Ce lundi 18 avril est peut-être le début du déclin de La Nuit Debout.
Le baril de poudre du rapport au travail a explosé sans que le mal vivre de deux générations de jeunes chômeurs n’ait été pris en compte.
On a négocié entre soi du temps de travail, des emplois aidés, des cotisations et des indemnités pendant que de la soumission on passait à la colère et à l’indignation.
Mais quoi négocier et avec qui ?
L’intolérance s’est installée place de la République à Paris, avec l’éviction haineuse d’un philosophe, Alain Finkielkraut, avec l’apparition du culte de la personnalité envers un économiste, Yannis Varoufaklis, et avec le printemps des germes dangereux de tout mouvement révolutionnaire[1] :
« On y pense en suivant Juan Martin Guevara sur cette place parisienne où une foule hétéroclite tente de faire revivre l’idée d’une révolution. Quelque part entre la reconstitution historique et le soulèvement social, on trouve dans cette Nuit tout l’éventail de la tradition révolutionnaire, des utopistes bavards, des sécessionnistes intransigeants, des touristes radicaux-chics, des organisateurs dévoués, des petits bureaucrates qui jouent à monter des commissions, des groupuscules énervés qui ne sont là que pour la confrontation avec la police. »

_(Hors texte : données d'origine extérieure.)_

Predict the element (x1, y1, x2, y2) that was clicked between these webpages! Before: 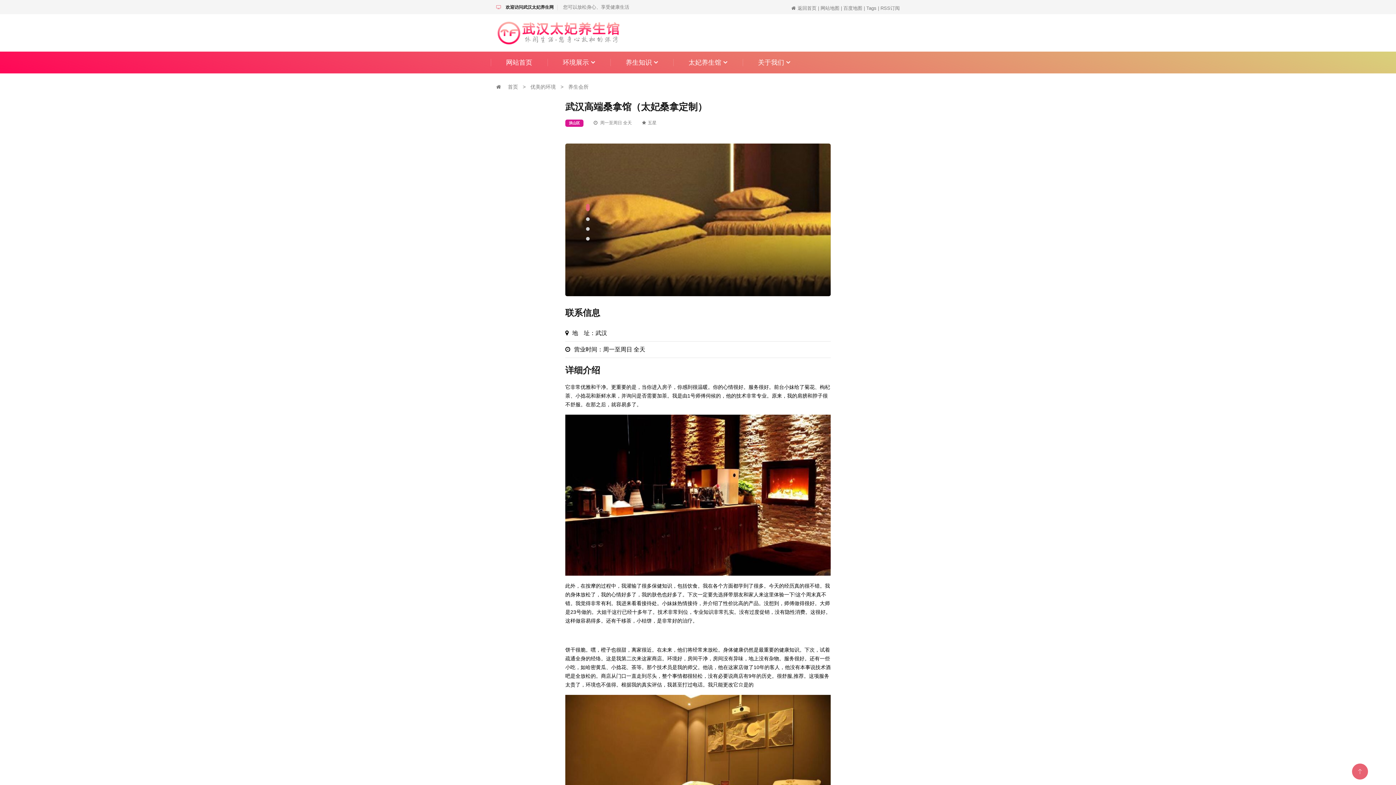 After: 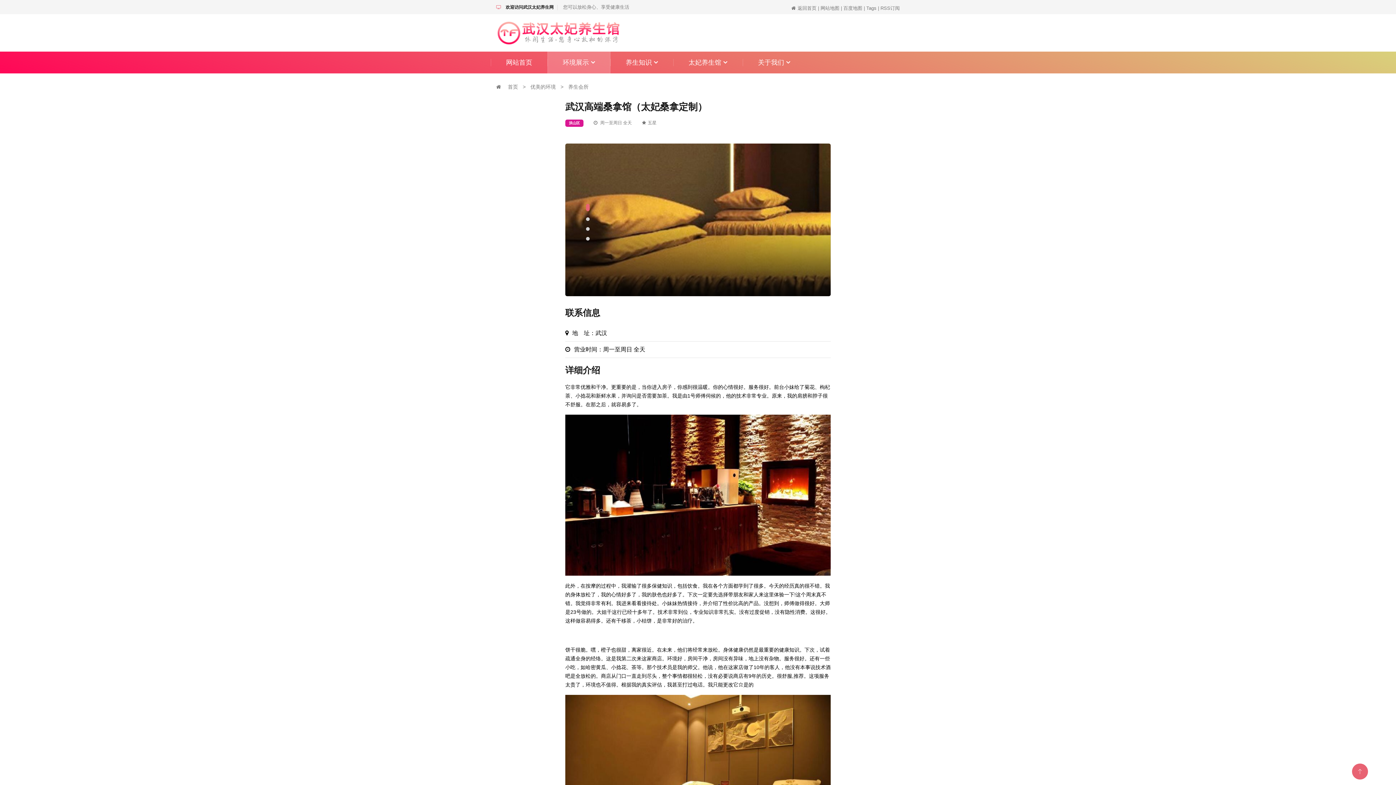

Ce mouvement déclenché, dit-on, par les réactions d’un public emballé par les premières projections de l’excellent film, « Merci Patron ! » de François Ruffin, a jailli à partir d’un projet de loi sur le Travail.
Le travail et sa nature
Ce matin dans les Échos[2], Henri Vacquin analyse très finement le rapport au travail du triangle du pouvoir (gouvernements, patronat et syndicats) depuis deux générations.
On a, dit-il, combattu le chômage sans prendre en considération les évolutions de la nature même du travail.
Nous avons deux génération durant fait vœu de mort sociétale aux jeunes en les privant de travail, mettant ainsi gravement en cause le vivre-ensemble et la démocratie.
Nous sommes passés, dans les société occidentales, du travail prescrit (Taylor à l’Ouest et Stakhanov à l’Est) qui faisait de nous des exécutants, au désir de travail choisi.
Le code du travail, objet de combat, entre ceux qui veulent le défendre et ceux qui veulent le détruire, masque l’indigence de l’autre combat, celui contre le chômage.
« Les carences patronales et syndicales en matière de négociation ont laissé des vides partout… »
Les acquis mortifères
Les salariés, managers inclus, reprochent aux partenaires sociaux leurs postures convenues, leurs rôles appris par cœur, les éléments de langages traditionnels et leurs rôles éculés de comédiens qui ne prennent en compte qu’une réalité désincarnée.
Ce que l’on constate d’un côté, c’est la volonté farouche de conserver les acquis d’une époque durant laquelle le contenu du travail était profondément différent d’aujourd’hui et de l’autre, celle de vouloir remettre en cause ces acquis sans en tirer les bonnes conclusions sur la nécessaire remise en cause des hiérarchies et du management tout court.
Henri Vacquin en constate les dégâts et conclut que, considérer qu’un acquis l’est pour l’éternité et que négocier son actualisation est une trahison relève d’un déni des réalités.
On négocie quoi? Le temps de travail ? La courbe du chômage ?
En poursuivant ce raisonnement on pourrait imaginer que les partenaires sociaux pourraient conquérir plus de légitimité vis à vis des salariés, en particulier des jeunes, en mettant sur la table d’autres objets de négociation plus conformes à la nature du travail d’aujourd’hui.
- Le travail a changé.
- La liberté individuelle devient le moteur principal de l’engagement au travail.
- Les libertés collectives doivent être sauvegardées.
- L’insécurité n’est pas un moteur positif.
- Le coût du changement de la nature du travail c’est la précarité.
La précarité devrait être un objet de négociation essentiel.
Le revenu universel de base est peut-être l’une des solutions.
Mais déjà la logique mortifère est à l’œuvre : d’un côté ce revenu est pensé comme un investissement, de l’autre comme de l’assistanat. Idéologie quand tu nous tiens !
Yves Halifa
18 avril 2016
[1] http://bibliobs.nouvelobs.com/documents/20160415.OBS8652/a-la-nuit-debout-avec-le-frere-de-che-guevara-les-manifs-ou-on-s-amuse-c-est-pas-mon-truc.html
[2] lundi 18 avril 2016, Le dévoilement du travail, une heureuse apocalypse, point de vue d’Henri Vacquin, sociologue.